- [Exercise requirements]: Lay out the listing below as a Markdown table with the columns Row and Line, running from the start of the listing to the line with "pos(360,227)". Omit blank lines and leave the pictures out.

- [Dataset excerpts]:

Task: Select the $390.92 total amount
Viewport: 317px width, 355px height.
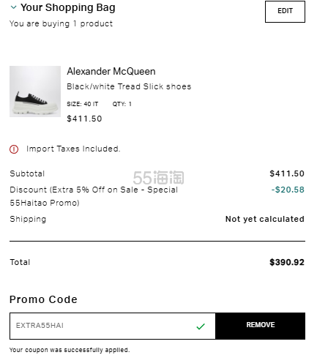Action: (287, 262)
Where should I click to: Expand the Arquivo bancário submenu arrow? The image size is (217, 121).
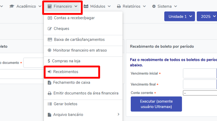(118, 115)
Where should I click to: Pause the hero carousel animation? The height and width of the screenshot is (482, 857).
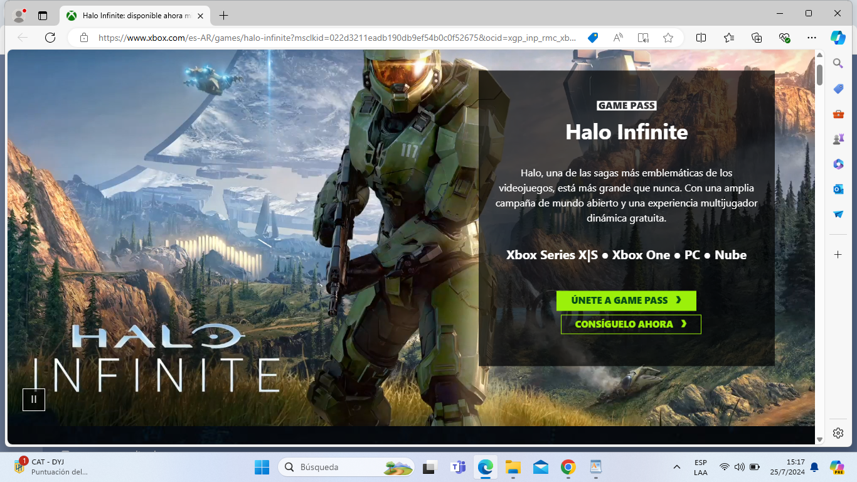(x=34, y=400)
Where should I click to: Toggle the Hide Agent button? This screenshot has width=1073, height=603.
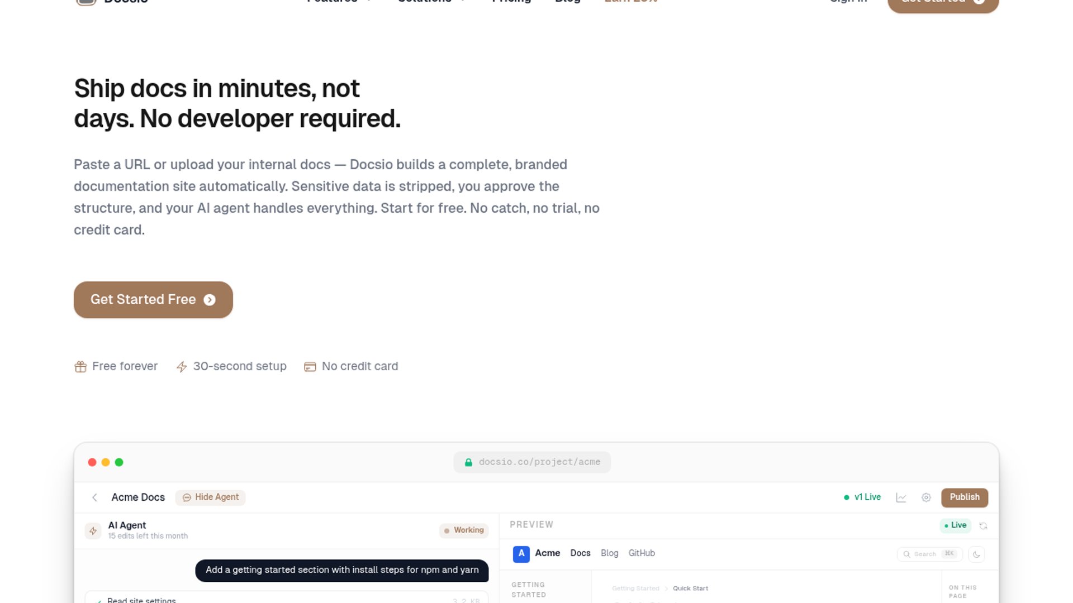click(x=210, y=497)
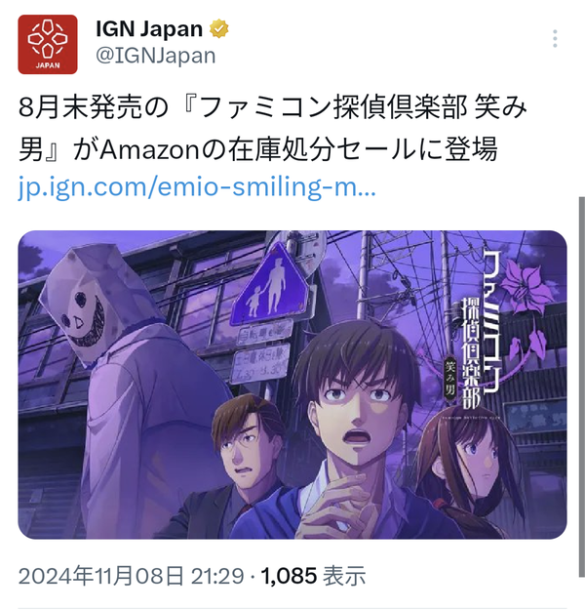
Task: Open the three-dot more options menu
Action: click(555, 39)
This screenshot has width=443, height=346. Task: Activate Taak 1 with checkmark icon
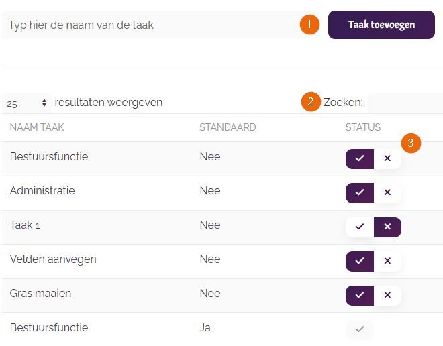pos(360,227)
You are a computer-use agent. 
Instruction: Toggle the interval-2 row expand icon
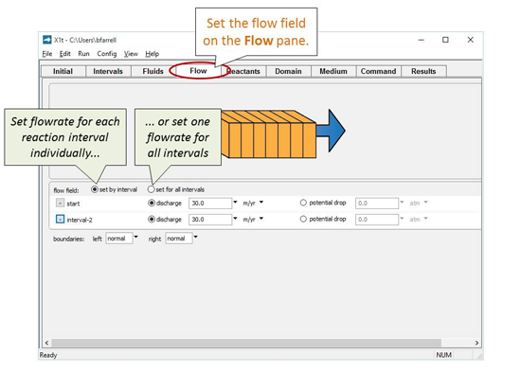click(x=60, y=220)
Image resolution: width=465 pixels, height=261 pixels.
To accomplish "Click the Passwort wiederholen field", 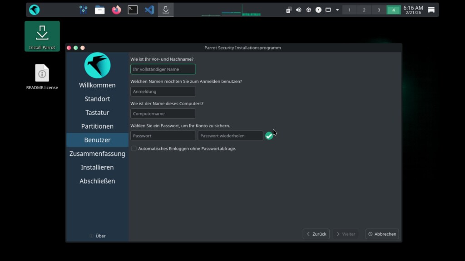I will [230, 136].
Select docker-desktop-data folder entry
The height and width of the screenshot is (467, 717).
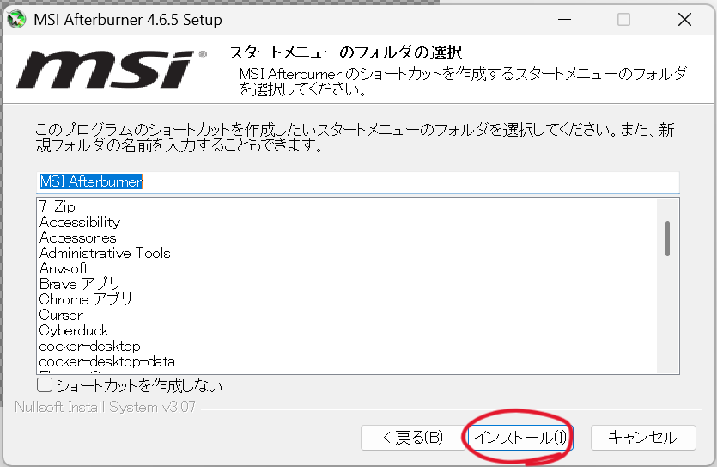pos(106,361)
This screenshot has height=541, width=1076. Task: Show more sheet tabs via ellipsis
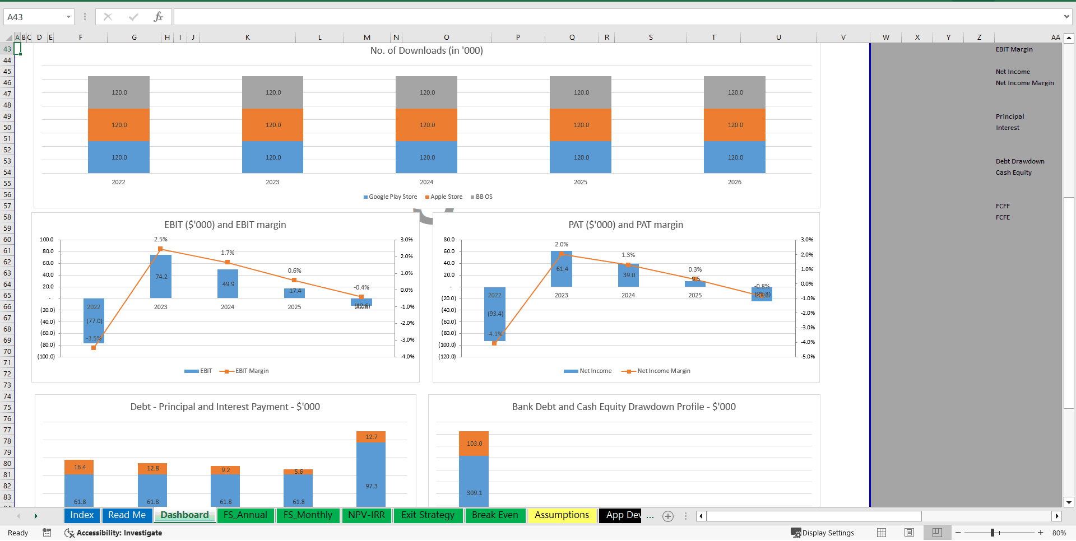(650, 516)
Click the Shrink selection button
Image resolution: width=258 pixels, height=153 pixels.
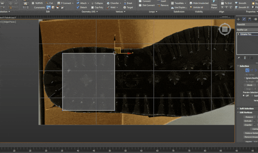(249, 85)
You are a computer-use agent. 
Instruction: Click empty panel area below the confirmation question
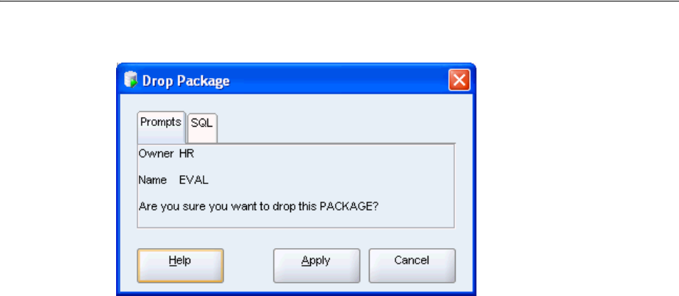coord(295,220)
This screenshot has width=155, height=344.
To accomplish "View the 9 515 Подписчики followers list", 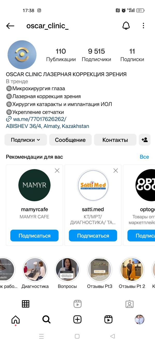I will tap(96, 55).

- [Exercise solution]:
| Row | Line |
|---|---|
| 1 | Task: Select the $390.92 total amount |
| 2 | Viewport: 317px width, 355px height. |
| 3 | Action: (287, 262) |
| 4 | Where should I click to: Expand the Arquivo bancário submenu arrow? The image size is (217, 121). |
| 5 | (118, 115) |
| 6 | Where should I click to: Pause the hero carousel animation? The height and width of the screenshot is (482, 857). |
| 7 | (x=34, y=400) |
| 8 | Where should I click to: Toggle the Hide Agent button? This screenshot has width=1073, height=603. |
| 9 | click(x=210, y=497) |
| 10 | Task: Open the three-dot more options menu |
| 11 | Action: click(555, 39) |
| 12 | This screenshot has width=443, height=346. Task: Activate Taak 1 with checkmark icon |
| 13 | pos(360,227) |